338Canada
- Available in: English
- Founded: 2017
- Country of origin: Canada
- Founder: Philippe J. Fournier
- Website: 338canada.com qc125.com

= 338Canada =

Canadian political commentary website

338Canada, also known as Qc125 in Quebec, is a Canadian political forecasting and commentary website that was founded in 2017. The website's name refers to the 338 federal constituencies that were represented in the House of Commons between 2015 and 2025. The website provides projections for Canadian elections, as well as French and American presidential elections.

==History==
338Canada was founded by Philippe J. Fournier in 2017 as an electoral statistics and projections website. In 2020 and 2024, the site produced projections for the 2020 United States presidential election and the 2024 United States presidential election.

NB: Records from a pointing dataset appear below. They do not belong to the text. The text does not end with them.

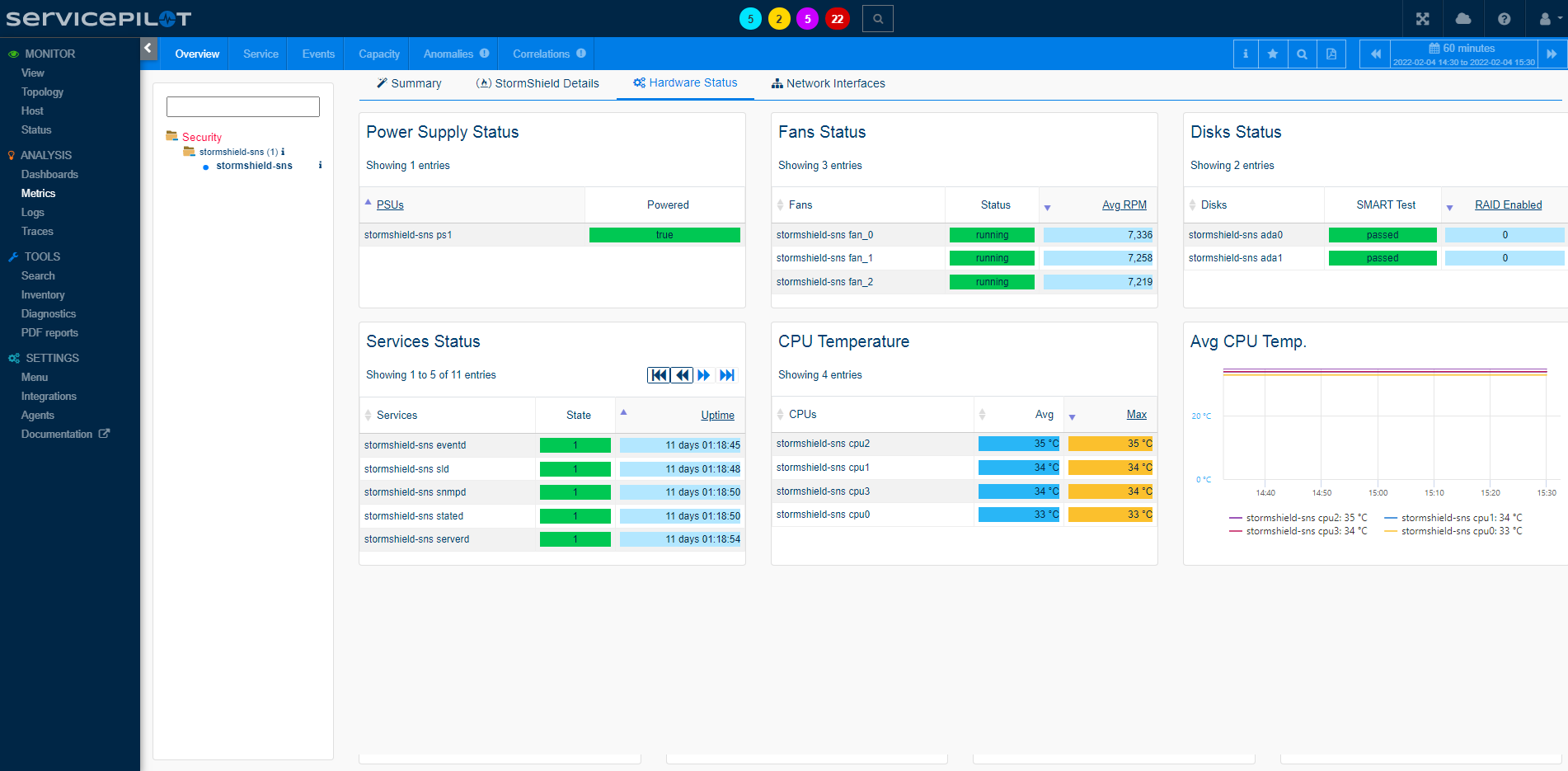Switch to the Network Interfaces tab
Screen dimensions: 1568x771
[x=828, y=83]
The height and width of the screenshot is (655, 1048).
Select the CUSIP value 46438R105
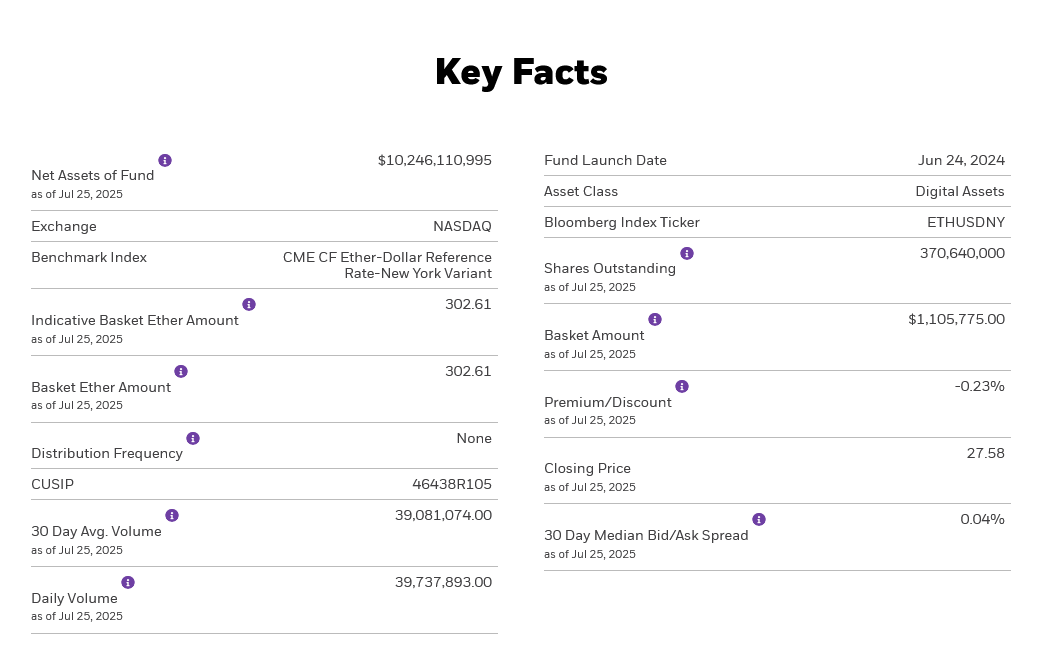[452, 484]
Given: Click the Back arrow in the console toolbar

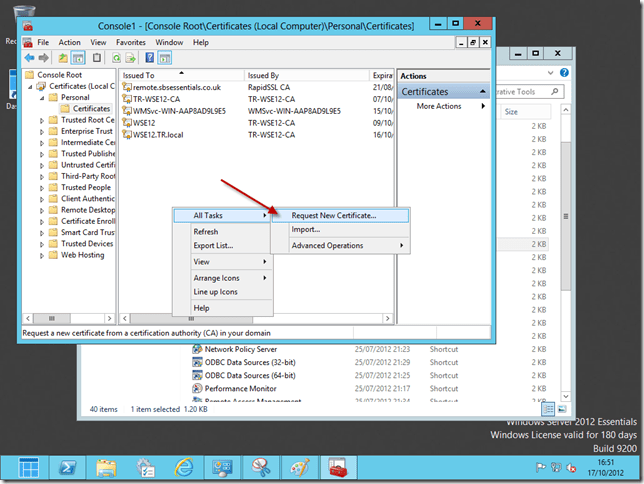Looking at the screenshot, I should coord(30,58).
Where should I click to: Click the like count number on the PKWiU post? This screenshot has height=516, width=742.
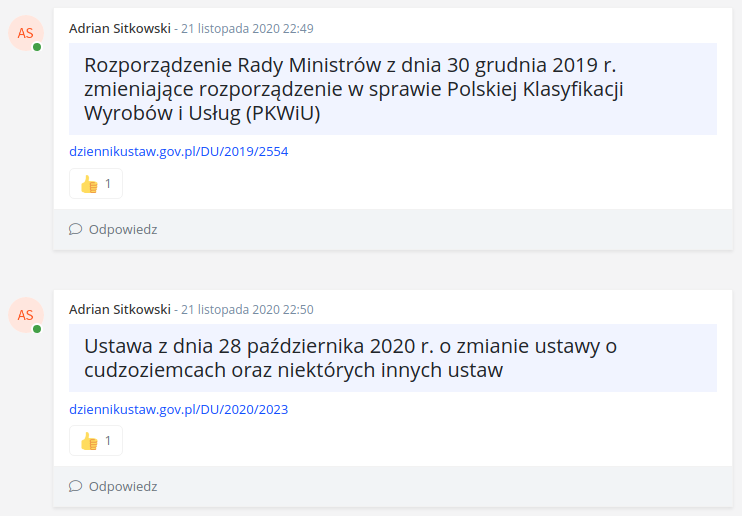point(108,184)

===2025 Canadian federal election===
In January 2025, the site gave the Conservative Party of Canada a >99% chance to win the 2025 Canadian federal election, but this has since reversed. Fournier called the 2024 Toronto—St. Paul's federal by-election a "disaster for the Liberals." In April 2025, the month of the election, the projection had switched from a very likely Conservative win to a "safe" win for Mark Carney, of the Liberal Party.

==Projections==
The site creates federal projections, as well as projections for province-level ridings. Overall, the site has a 89.7% projection rate across 17 total provincial and federal elections, with the most accurate projection being in the 2024 Nova Scotia general election.